Renvois sommaires et détentions illégales
Au fil de ses recherches menées depuis février 2017 sur le terrain, des deux côtés de la frontière américano-mexicaine, Amnesty International a constaté que les mesures prises par le président Trump pour faire face à l’immigration bafouent le droit international. C’est notamment le cas du décret du 25 janvier 2017 sur le renforcement de la sécurité des frontières et du contrôle de l’immigration et d’autres mesures qui autorisent le renvoi forcé de migrants vers des situations où leur vie est en jeu, et facilitent la détention systématique illégale de demandeurs d’asile et de familles pendant des mois.
Des demandeurs d’asile se trouvant à la frontière entre les États-Unis et le Mexique ont déclaré que ces nouvelles mesures les exposent au chantage ou aux violences, car ils se retrouvent contraints de payer des passeurs pour entrer aux États-Unis. Dans certaines zones du désert de l’Arizona, le nombre de décès de migrants a doublé depuis l’élection de Trump.
Selon de nombreux avocats, organisations non gouvernementales et défenseurs des droits humains, des agents du Service des douanes et de la protection des frontières des États-Unis (CBP) refusent illégalement l’entrée aux demandeurs d’asile aux passages situés le long de la frontière.

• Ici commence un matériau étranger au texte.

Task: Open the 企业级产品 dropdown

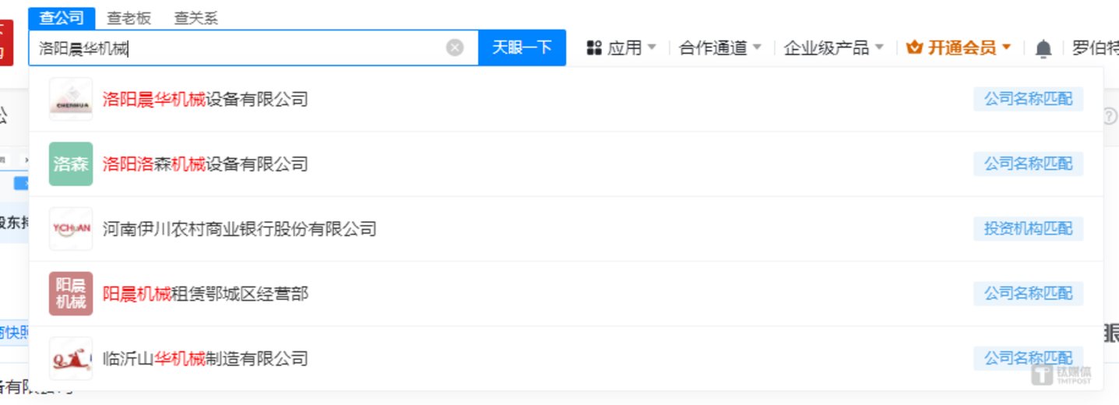Action: [833, 48]
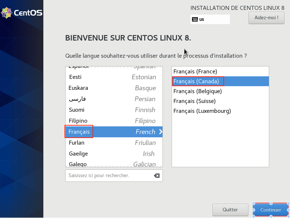
Task: Click the CentOS logo
Action: pyautogui.click(x=21, y=13)
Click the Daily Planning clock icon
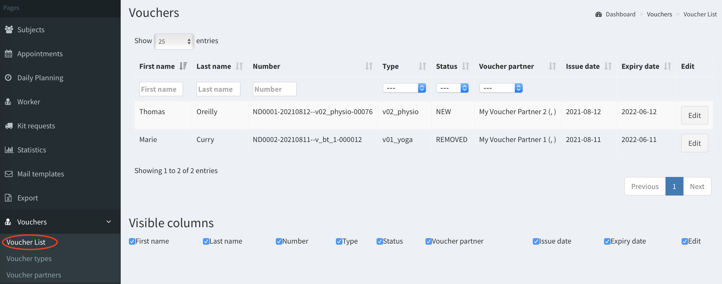This screenshot has width=722, height=284. tap(8, 77)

Un couple qui a fui le Honduras avec leur fillette après que le mari a été agressé, persécuté et s’est fait tirer dessus par un puissant gang (mara), a déclaré qu’ils ont été repoussés à McAllen, point d’entrée au Texas, à six reprises en trois jours en janvier 2017, alors qu’ils se sont présentés à des agents du CBP pour demander l’asile.
Détenir une personne dans un centre coûte au gouvernement américain entre 111 et 143 euros par jour, alors que des mesures alternatives à la détention ne coûtent pas plus de 5 euros par personne.
Nicole Ramos, avocate américaine qui a accompagné 71 demandeurs d’asile au passage de San Diego-Tijuana entre décembre 2015 et avril 2017, a relaté qu’à chaque fois ou presque, des agents du Service des douanes et de la protection des frontières des États-Unis tentaient de refuser l’entrée aux demandeurs d’asile ou donnaient des informations inexactes, les redirigent par exemple vers le consulat américain au Mexique.
En outre, le décret sur le renforcement de la sécurité des frontières de Donald Trump prévoit d’accroître la capacité des centres de détention pour migrants et demandeurs d’asile.
D’après le Département de la sécurité du territoire, il est prévu d’installer jusqu’à 33 500 lits supplémentaires dans ces centres, ce qui pourrait quasiment doubler la capacité d’accueil par jour dans le pays. Cela va bien au-delà du quota de lits imposé par le Congrès, fixé à 34 000 par jour – ajoutant au caractère cruel du plus vaste système de détention de migrants du monde.
Amnesty International a recensé des cas de familles avec des bébés et des enfants enfermés depuis plus de 600 jours. Dans les prochains mois, le Congrès américain va débattre du financement de ce système cruel dans le cadre du budget 2018. Selon les estimations, détenir une personne dans un centre coûte au gouvernement américain entre 111 et 143 euros par jour, alors que des mesures alternatives à la détention ne coûtent pas plus de 5 euros par personne.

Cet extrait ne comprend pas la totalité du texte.